In [1]:
import numpy as np
import pandas as pd

In [None]:
from sklearn.metrics import mean_absolute_percentage_error, \
  mean_absolute_error, r2_score, mean_squared_error, accuracy_score,precision_score,f1_score,roc_auc_score

In [None]:
df = pd.read_csv('IBRX-returns.csv', index_col='Date', parse_dates=True)

In [None]:
df_returns = pd.read_csv('IBRX-returns.csv', index_col=0, parse_dates=True)


In [None]:
df_returns.head()

In [None]:
df.head()

In [None]:
df['PREDICTION'] = df['BOVA11.SA'].shift(1)

In [None]:
ytrain_true = df.iloc[2:-1000]['BOVA11.SA']
ytrain_pred = df.iloc[2:-1000]['PREDICTION']

In [None]:
Ctrain_true = (ytrain_true > 0)
Ctrain_pred = (ytrain_pred > 0)

In [None]:
ytest_true = df.iloc[-1000:]['BOVA11.SA']
ytest_pred = df.iloc[-1000:]['PREDICTION']

In [None]:
Ctest_true = (ytest_true > 0)
Ctest_pred = (ytest_pred > 0)

In [None]:
df_returns['BOVA11.SA'] = df_returns['BOVA11.SA'].shift(-1)
df_returns['BOVA11.SA'].tail()

In [None]:
train_idx = df.index <= Ctrain_pred.index[-1]
test_idx = df.index > Ctrain_pred.index[-1]

train_idx[0] = False
test_idx[-1] = False

In [None]:
df_returns['Position'] = 0 # create new column
df_returns.loc[train_idx,'Position'] = (Ctrain_pred > 0)
df_returns.loc[test_idx,'Position'] = (Ctest_pred > 0)

In [None]:
df_returns['AlgoReturn'] = df_returns['Position'] * df_returns['BOVA11.SA']

In [None]:
# Total algorithm log return in train period
df_returns.iloc[1:-1000]['AlgoReturn'].sum() #train return

In [None]:
# Total algorithm log return in test period 
df_returns.iloc[-1000:-1]['AlgoReturn'].sum() #test return

In [None]:
# Total performance (train and test sets)
df_returns['AlgoReturn'].sum()

In [None]:
#std and SR algo train
df_returns.iloc[1:-1000]['AlgoReturn'].std(), df_returns.iloc[1:-1000]['AlgoReturn'].mean()/df_returns.iloc[1:-1000]['AlgoReturn'].std()

In [None]:
#std and SR algo test
df_returns.iloc[-1000:-1]['AlgoReturn'].std(), df_returns.iloc[-1000:-1]['AlgoReturn'].mean()/df_returns.iloc[-1000:-1]['AlgoReturn'].std()

## Metrics

Main idea: get a feel for how the values relate to one another.
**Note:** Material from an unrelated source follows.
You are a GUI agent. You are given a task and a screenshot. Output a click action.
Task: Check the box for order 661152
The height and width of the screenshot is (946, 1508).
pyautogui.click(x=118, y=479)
What's "good"? What's "bad"? If the $R^2$ is "good", will the MAE also be "good"?

In [None]:
accuracy_score(Ctrain_true,Ctrain_pred), accuracy_score(Ctest_true,Ctest_pred)

In [None]:
precision_score(Ctrain_true,Ctrain_pred), precision_score(Ctest_true,Ctest_pred)

In [None]:
f1_score(Ctrain_true,Ctrain_pred), f1_score(Ctest_true,Ctest_pred)

In [None]:
roc_auc_score(Ctrain_true,Ctrain_pred), roc_auc_score(Ctest_true,Ctest_pred)

In [None]:
# MSE
mean_squared_error(ytrain_true, ytrain_pred), mean_squared_error(ytest_true, ytest_pred)

In [None]:
# RMSE
mean_squared_error(ytrain_true, ytrain_pred, squared=False), mean_squared_error(ytest_true, ytest_pred, squared=False)

In [None]:
# MAE
mean_absolute_error(ytrain_true, ytrain_pred), mean_absolute_error(ytest_true, ytest_pred)

In [None]:
# R^2
r2_score(ytrain_true, ytrain_pred), r2_score(ytest_true, ytest_pred)

In [None]:
# MAPE
mean_absolute_percentage_error(ytrain_true, ytrain_pred), mean_absolute_percentage_error(ytest_true, ytest_pred)

## sMAPE

$$ E = \frac{1}{N} \sum_{i=1}^N \frac{|y_i - \hat{y}_i|}{(|y_i| + |\hat{y}_i|)/2} $$

In [None]:
# sMAPE
def smape(y_true, y_pred):
  numerator = np.abs(y_true - y_pred)
  denominator = (np.abs(y_true) + np.abs(y_pred)) / 2
  ratio = numerator / denominator
  return ratio.mean()

smape(ytrain_true, ytrain_pred), smape(ytest_true, ytest_pred)